To find how many streams you can support you divide your available bandwidth by your bit rate. If you're running a bit rate of 128kbps (a reasonable figure, you get 1536 / 128, or 12 concurrent streams.

The solution if you want more users is simple - more bandwidth. You might find that colocating your server in a datacenter with much bigger pipes is more cost effective than running fat pipes to a remote office.

Jan 30, 2007 3:32 PM in response to Camelot

Thank you for the reply. It was very helpful.

The T-1 line comes into my building, and at the time I want to broadcast, there would be virtually no other users (weekend). But, I can see now that the T-1 line itself is not the answer.

This is a one-time event, basically. The "server" is simply one of my Macs with OS-10 Server installed. So, it's not an option to locate it in a server farm.

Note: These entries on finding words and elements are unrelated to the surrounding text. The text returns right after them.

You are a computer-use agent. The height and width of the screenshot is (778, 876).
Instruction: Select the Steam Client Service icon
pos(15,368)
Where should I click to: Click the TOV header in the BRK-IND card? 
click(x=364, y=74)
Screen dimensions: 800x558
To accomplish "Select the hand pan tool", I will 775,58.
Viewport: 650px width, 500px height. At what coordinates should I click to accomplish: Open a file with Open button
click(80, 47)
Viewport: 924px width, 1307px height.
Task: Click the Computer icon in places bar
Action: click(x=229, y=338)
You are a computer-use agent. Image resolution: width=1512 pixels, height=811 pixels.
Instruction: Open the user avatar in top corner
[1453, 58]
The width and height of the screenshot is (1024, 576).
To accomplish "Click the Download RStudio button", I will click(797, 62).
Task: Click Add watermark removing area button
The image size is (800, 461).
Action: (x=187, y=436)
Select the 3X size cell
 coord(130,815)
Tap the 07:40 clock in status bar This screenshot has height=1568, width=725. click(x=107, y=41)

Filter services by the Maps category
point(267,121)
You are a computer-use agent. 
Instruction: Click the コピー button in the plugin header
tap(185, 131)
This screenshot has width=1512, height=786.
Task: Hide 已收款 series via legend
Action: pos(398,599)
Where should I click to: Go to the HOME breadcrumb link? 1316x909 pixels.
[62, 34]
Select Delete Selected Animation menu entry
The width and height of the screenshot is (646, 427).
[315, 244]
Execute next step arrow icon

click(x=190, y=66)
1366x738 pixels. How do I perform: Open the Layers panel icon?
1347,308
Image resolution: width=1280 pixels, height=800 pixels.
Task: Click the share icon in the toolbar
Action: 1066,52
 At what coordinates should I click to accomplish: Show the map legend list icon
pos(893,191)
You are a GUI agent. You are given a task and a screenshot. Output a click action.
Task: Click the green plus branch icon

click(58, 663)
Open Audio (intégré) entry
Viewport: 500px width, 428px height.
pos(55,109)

Is there a service where I could direct the streaming video from my OS-10 Server that would then propagate it (would this be "relaying"?) for a fee? This might work, since it wouldn't be a lot of people - less than 100, I'm sure, and I'm willing to pay something for this service.

Thanks.

G-5 Quad Mac OS X (10.4.6)

Jan 30, 2007 10:41 PM in response to Charlie J

> Is there a service where I could direct the streaming video from my OS-10 Server that would then propagate it

Apple provide a (partial) list of streaming vendors that will do this. Other than Akamai (which I work with), I don't know which will do one-off events vs. preferring long-term contracts, but I'm sure a few phone calls would answer that.

http://www.apple.com/quicktime/resources/services/list.html

Jan 31, 2007 4:36 PM in response to Camelot

Hi Guys!
We use StreamGuys.com to handle our streaming video (for a fee of course). I use a G4 Xserve (the original one) to run QTBroadcaster on and feed in AV through a Canobus 110. Then, using a T1 I pipe out two encoded streams at once. One WMP and one QT. The QT stream (@256kbps) goes to StreamGuys where they have a Darwin server set up and tons of bandwidth. How many people can watch depends on how much $ you have and how big your file is (encoding rate). My 256Kbps is actually VBR so the rate varies... sometime dropping to under 100 kbps! We do 320x240 at 15 fps which in full screen mode looks "almost" like VHS on an older tv to me. I think Streamguys charge maybe $8 a stream/per month for that. Live streaming is hard for the servers. An expensive you'll find too. On demand streaming is almost free with hosts like DreamHost. But, they can't support live. Really question if your project needs to be live. If not, you'll save loads of $!

QTSS on T1 line-how many viewers for live streaming video?